If you want to Java-style classes, then program in Java !
He makes many conjectures in his article that are flat out wrong. In no particular order:
Compile time
This is not issue either. Assuming you have all operating
system headers and frequently used containers (STL) or math libraries
in precompiled headers, and assuming that if your program is really
huge, you have separated it into components as per above, the
remaining amount of code is absolutely negligible for a modern C++
compiler.
This is just wrong, and it shows that he has never worked on a large scale C++ program. Download any large open source C++ program, compile the program, and tell me if you want to wait that long every time you forget a semi-colon.
Declare before Use
There is a C++ feature very few programmers seem to know about (or at
least, have exploited): and that is that inside a class, declare
before use doesn't hold (!). Clearly Bjarne was aware of this legacy
problem in C++ and fixed it for the inside of classes, but couldn't do
the same for top-level declarations because of backwards compatibility
with C (why? there must be some intricacy I am missing here).

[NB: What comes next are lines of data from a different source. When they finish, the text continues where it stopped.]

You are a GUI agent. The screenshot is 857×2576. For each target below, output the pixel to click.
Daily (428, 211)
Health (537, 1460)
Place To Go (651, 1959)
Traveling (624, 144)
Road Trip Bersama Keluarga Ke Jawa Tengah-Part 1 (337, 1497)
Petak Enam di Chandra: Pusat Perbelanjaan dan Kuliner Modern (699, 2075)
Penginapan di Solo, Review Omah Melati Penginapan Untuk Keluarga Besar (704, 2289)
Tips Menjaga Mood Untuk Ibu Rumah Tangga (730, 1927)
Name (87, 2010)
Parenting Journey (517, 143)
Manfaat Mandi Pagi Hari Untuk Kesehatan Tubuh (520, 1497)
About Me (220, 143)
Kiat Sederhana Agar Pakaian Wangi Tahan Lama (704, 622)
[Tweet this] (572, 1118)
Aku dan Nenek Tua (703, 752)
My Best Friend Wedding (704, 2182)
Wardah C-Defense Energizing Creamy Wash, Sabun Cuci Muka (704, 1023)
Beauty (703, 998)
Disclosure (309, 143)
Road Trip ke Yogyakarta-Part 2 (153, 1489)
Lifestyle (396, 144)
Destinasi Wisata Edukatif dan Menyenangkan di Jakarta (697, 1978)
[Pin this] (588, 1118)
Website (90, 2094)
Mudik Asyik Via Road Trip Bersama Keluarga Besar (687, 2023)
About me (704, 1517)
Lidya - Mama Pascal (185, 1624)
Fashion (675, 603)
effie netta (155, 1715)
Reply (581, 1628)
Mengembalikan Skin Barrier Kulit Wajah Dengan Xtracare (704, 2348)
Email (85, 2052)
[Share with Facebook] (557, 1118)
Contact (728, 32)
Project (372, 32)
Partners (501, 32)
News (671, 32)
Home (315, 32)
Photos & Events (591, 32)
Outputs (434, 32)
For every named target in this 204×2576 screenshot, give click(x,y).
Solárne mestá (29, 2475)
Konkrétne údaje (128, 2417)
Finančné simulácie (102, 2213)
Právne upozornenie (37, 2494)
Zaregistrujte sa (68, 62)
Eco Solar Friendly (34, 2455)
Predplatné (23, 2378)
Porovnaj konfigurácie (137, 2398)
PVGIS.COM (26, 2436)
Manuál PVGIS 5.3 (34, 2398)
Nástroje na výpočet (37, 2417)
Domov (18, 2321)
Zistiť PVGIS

[...much much more, each line more painful than the last...]
Ok, first off, it is not a feature that "very few programmers seem to know about." Second, this is a complete misunderstanding of forward declaration and what it is used for. Google's coding style guide has a halfway decent introduction: http://google-styleguide.googlecode.com/svn/trunk/cppguide.xml#Forward_Declarations
They're meant to simplify the compiler and they reduce compile time substantially.
struct Bin the example to a template and it compiled just fine.